The records below:

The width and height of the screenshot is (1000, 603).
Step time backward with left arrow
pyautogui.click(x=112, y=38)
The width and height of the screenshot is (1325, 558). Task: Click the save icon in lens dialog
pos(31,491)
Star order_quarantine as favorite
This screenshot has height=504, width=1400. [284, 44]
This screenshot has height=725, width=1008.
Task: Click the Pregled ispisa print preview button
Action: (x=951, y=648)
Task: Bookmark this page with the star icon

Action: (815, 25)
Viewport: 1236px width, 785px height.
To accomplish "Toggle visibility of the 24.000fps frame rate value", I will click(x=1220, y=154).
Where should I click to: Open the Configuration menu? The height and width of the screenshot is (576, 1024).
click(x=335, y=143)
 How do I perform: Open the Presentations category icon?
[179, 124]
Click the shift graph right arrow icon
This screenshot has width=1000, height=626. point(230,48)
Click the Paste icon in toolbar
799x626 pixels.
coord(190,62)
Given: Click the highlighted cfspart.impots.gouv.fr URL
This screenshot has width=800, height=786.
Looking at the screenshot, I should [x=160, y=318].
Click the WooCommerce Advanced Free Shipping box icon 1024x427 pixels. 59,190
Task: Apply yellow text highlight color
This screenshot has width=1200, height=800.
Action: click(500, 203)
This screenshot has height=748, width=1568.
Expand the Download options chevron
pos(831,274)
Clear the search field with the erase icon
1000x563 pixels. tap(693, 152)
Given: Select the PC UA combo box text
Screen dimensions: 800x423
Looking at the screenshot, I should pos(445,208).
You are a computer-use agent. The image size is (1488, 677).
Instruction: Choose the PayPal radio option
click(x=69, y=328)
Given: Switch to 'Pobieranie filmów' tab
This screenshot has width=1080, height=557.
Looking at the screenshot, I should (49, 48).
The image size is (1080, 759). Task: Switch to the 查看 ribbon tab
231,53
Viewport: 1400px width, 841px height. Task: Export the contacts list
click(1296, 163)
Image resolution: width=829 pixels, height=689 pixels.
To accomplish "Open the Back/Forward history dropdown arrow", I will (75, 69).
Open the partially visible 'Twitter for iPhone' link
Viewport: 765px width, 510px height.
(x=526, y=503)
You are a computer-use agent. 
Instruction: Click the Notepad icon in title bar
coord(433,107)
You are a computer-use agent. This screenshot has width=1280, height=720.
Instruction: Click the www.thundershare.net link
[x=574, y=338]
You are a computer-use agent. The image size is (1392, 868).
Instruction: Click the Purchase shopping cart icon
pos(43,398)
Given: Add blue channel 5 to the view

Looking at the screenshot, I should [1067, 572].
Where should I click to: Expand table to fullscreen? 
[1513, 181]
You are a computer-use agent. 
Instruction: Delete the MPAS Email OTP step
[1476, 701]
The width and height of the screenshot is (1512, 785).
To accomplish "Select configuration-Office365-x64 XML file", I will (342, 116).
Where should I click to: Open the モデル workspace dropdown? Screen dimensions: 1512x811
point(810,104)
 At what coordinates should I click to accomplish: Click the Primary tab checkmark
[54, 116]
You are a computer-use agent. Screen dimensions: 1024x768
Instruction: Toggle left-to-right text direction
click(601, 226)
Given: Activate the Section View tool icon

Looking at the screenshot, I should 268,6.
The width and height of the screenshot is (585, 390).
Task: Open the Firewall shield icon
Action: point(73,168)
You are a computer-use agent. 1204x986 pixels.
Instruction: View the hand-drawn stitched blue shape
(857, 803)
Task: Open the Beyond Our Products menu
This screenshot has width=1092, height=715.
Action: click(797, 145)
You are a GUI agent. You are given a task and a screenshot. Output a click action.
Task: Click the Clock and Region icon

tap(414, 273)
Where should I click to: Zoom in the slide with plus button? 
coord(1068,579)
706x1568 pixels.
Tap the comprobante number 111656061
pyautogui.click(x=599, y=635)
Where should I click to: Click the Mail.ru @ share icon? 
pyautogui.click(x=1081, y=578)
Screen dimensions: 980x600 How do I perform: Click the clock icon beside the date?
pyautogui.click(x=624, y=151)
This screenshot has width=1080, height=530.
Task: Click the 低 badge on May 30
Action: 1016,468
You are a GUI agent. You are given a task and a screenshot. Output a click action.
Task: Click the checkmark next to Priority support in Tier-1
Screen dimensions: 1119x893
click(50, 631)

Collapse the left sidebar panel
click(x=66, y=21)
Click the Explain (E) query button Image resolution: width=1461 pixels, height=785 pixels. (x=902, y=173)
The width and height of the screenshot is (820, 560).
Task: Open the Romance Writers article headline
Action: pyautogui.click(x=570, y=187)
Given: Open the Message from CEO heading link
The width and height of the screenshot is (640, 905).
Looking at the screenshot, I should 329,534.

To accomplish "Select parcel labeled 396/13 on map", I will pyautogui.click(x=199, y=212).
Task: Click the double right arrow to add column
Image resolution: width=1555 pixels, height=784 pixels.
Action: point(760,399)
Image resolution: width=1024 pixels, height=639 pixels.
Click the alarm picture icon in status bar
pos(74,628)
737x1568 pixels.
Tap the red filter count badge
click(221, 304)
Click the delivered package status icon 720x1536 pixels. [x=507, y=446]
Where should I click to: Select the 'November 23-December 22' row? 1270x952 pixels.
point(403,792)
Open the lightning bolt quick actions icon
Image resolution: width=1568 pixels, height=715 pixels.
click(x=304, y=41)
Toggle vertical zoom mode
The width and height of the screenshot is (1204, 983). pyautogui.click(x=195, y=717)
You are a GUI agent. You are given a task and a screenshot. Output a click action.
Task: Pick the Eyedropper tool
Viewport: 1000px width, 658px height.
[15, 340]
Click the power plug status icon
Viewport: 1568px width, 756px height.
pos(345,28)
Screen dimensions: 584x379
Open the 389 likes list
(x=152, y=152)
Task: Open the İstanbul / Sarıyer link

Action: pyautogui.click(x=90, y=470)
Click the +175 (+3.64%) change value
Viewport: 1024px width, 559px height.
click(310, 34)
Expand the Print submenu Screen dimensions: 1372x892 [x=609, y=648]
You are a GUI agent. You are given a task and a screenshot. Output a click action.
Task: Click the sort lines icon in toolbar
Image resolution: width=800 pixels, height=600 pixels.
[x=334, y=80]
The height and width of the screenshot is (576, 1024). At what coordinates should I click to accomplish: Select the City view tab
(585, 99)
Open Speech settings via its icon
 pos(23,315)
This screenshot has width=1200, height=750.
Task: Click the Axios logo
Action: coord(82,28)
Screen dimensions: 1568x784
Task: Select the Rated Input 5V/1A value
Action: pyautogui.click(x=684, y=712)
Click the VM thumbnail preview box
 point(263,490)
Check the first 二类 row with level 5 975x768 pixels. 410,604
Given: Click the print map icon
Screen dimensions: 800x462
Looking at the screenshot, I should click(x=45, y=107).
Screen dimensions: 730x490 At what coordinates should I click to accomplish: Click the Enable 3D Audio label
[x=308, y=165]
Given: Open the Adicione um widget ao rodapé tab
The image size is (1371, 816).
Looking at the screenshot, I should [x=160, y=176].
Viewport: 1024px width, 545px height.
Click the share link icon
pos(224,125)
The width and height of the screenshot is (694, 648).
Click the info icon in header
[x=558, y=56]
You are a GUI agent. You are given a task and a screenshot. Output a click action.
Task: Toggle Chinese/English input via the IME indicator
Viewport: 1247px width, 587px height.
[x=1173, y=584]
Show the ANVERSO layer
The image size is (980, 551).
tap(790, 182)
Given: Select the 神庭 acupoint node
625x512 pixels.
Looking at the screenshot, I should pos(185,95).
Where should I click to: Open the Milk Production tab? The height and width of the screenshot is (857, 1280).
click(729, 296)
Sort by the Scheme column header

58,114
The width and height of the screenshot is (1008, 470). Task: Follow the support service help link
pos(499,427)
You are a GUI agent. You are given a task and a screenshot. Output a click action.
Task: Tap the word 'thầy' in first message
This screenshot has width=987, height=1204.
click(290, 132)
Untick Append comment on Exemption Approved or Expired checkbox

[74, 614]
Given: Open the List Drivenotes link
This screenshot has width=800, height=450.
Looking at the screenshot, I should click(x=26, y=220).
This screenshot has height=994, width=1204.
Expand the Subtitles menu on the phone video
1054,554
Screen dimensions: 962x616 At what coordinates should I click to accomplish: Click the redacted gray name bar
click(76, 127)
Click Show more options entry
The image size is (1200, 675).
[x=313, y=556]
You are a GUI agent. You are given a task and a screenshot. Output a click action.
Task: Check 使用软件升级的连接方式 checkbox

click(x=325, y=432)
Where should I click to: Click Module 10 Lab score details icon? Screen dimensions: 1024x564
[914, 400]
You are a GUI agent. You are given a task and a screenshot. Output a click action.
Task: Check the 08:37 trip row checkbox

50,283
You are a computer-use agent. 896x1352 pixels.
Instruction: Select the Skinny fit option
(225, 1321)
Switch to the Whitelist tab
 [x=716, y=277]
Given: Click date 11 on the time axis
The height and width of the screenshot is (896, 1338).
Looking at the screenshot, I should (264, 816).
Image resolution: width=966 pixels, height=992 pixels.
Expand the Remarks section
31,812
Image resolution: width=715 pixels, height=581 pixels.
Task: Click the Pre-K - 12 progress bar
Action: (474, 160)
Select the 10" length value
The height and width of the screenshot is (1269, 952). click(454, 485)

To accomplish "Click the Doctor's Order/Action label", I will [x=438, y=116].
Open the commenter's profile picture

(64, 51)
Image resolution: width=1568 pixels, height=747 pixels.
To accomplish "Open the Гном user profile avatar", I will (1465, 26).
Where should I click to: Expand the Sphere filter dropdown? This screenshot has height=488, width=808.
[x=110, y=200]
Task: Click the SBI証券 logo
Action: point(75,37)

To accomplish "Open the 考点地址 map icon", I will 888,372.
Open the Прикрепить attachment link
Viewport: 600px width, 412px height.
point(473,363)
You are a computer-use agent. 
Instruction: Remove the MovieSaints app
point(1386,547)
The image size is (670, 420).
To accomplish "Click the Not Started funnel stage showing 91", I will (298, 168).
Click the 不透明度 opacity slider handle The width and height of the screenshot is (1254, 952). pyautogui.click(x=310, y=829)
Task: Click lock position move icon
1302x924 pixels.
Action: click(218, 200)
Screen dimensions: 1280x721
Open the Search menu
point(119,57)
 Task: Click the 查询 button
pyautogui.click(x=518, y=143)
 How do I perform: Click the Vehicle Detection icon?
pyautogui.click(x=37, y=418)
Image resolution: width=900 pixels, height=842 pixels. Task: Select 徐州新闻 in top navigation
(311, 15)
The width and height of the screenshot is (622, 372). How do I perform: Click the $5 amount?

End of The records.

Action item
Report how many lines in the material contain "computer". Write the number and stop.

Your response
9